The co-founders of Possible Finance, from left to right: Prasad Mahendra, vice president of engineering; Tyler Conant, chief technology officer; and Tony Huang, CEO.

When Tony Huang and his co-founders launched Possible Finance last year, the entrepreneurs originally thought they’d be competing with traditional payday lenders.

Turns out that the market for their tech-infused service went beyond payday loan users.

The Seattle startup has reeled in another $4.3 million from existing investors to help fuel growth of its mobile-only loan program.

What Possible Finance does: The company offers loans of up to $500 and is similar to payday lenders — but with crucial differences. Borrowers have more time to pay back the money in installments and the repayments are reported to the credit agencies, which helps people rebuild their credit. Traditional payday loans are structured differently, so those payments don’t count for credit scores, helping trap consumers in a costly cycle of borrowing.

Huang said that the vast majority of the company’s applicants are actually not payday loan users.

“By being more accessible and by reporting to the credit bureaus to help users build credit history, we’re de-stigmatizing small dollar loans and expanding financial access to a much larger audience,” Huang told GeekWire this week.

Using the Possible Finance app, people can apply for loans without a credit check and receive funds the next day. Possible Finance links to a customer’s bank account and uses machine learning to analyst financial transaction data to make credit risk decisions rather than relying on FICO credit scores.

Traction: Since launching in April 2018, the company has originated 13,000 loans and has 50,000 users on its waitlist. It has been growing revenue by 50 percent month-over-month and recently crossed a $1 million annual revenue run rate milestone. Huang said he sees a “clear path” to profitability.

Possible Finance just launched in California; it also serves customers in Washington, Utah, and Idaho. The company has nine employees and expects to double headcount this year.

Investors: Unlock Venture Partners, the new micro-VC firm co-founded by Seattle angel investor Andy Liu, led the new round with Columbia Pacific Advisors. Other existing investors include as FJ Labs, Seattle Bank, Hustle Fund, Union Bay Partners, and various angels. Total funding to date is $6 million.

“We’re incredibly excited to continue our investment in Possible Finance and double down on the team,” Liu said in a statement. “Evident by the thousands of satisfied customers, they have demonstrated clear product market fit and an extraordinary ability to execute against their vision of improving financial access for middle class Americans.”
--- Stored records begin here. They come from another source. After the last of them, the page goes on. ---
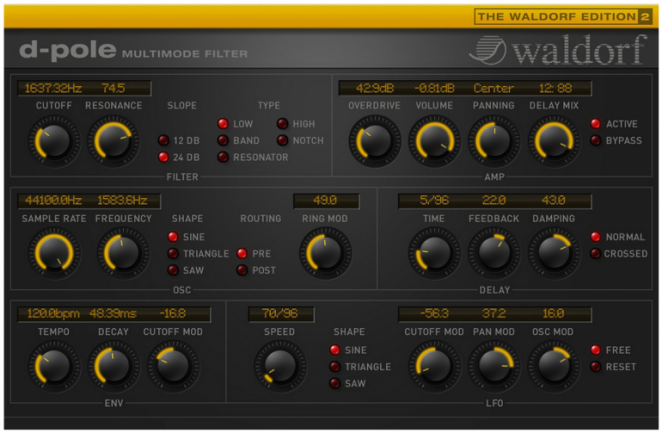Switch delay mode to Crossed
Screen dimensions: 662x433
[596, 254]
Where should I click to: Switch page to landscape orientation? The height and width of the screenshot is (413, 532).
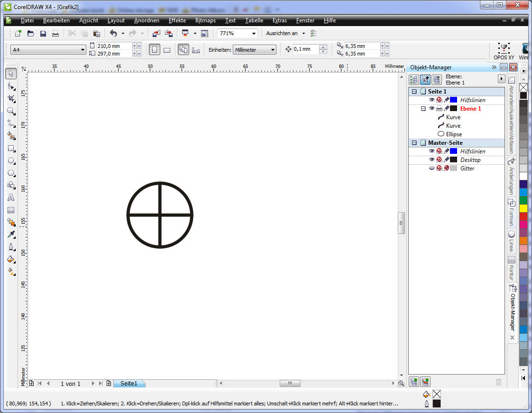point(167,50)
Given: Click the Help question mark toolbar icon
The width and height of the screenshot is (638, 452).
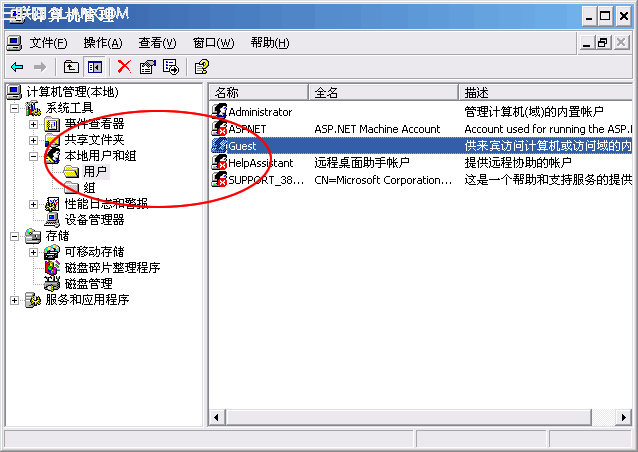Looking at the screenshot, I should pos(202,67).
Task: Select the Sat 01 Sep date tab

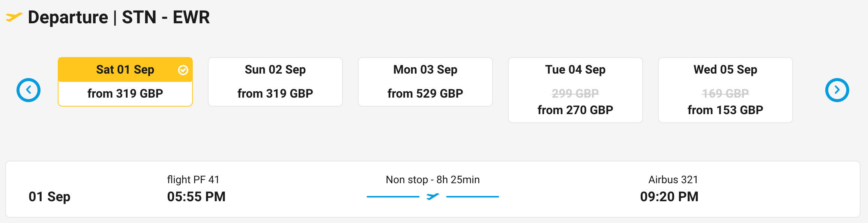Action: (125, 70)
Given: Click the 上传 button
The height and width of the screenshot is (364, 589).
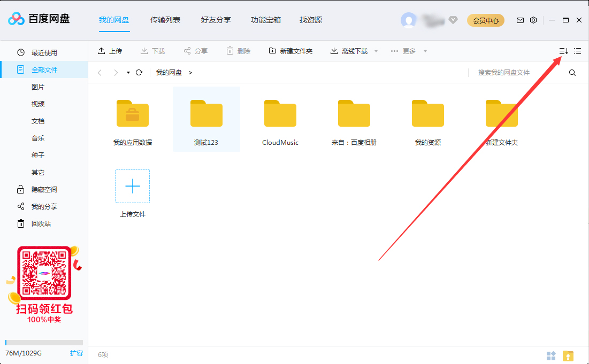Looking at the screenshot, I should click(x=110, y=51).
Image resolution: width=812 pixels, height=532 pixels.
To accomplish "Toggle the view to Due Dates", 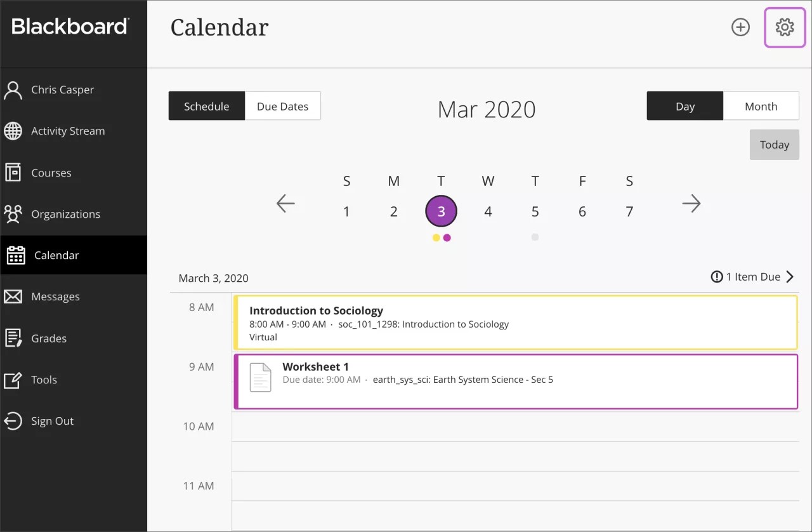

Founding team: Huang and his co-founders — Prasad Mahendra, vice president of engineering, and Tyler Conant, chief technology officer — previously worked together at Axon, the leading manufacturer of non-lethal Taser stun guns and policing software and supplies including in-car and policy body cameras. That experience instilled in them a passion for developing technology that serves a social good. As part of his role as product manager at Axon, Huang did ride-alongs with police across the country, giving him some insight into disadvantaged neighborhoods and reinforcing his commitment to helping underserved communities.

Huang was nominated last year for the Young Entrepreneur of the Year category at the GeekWire Awards.

Possible Finance recently hired Sanchit Arora to lead its data science team. Arora was co-founder and CTO at Dextro, a machine learning startup acquired by Axon in 2017.

“Possible Finance’s novel approach of using transaction data has the potential to become the standard for consumer credit risk and eventually replace the existing credit score system” Arora said in a statement.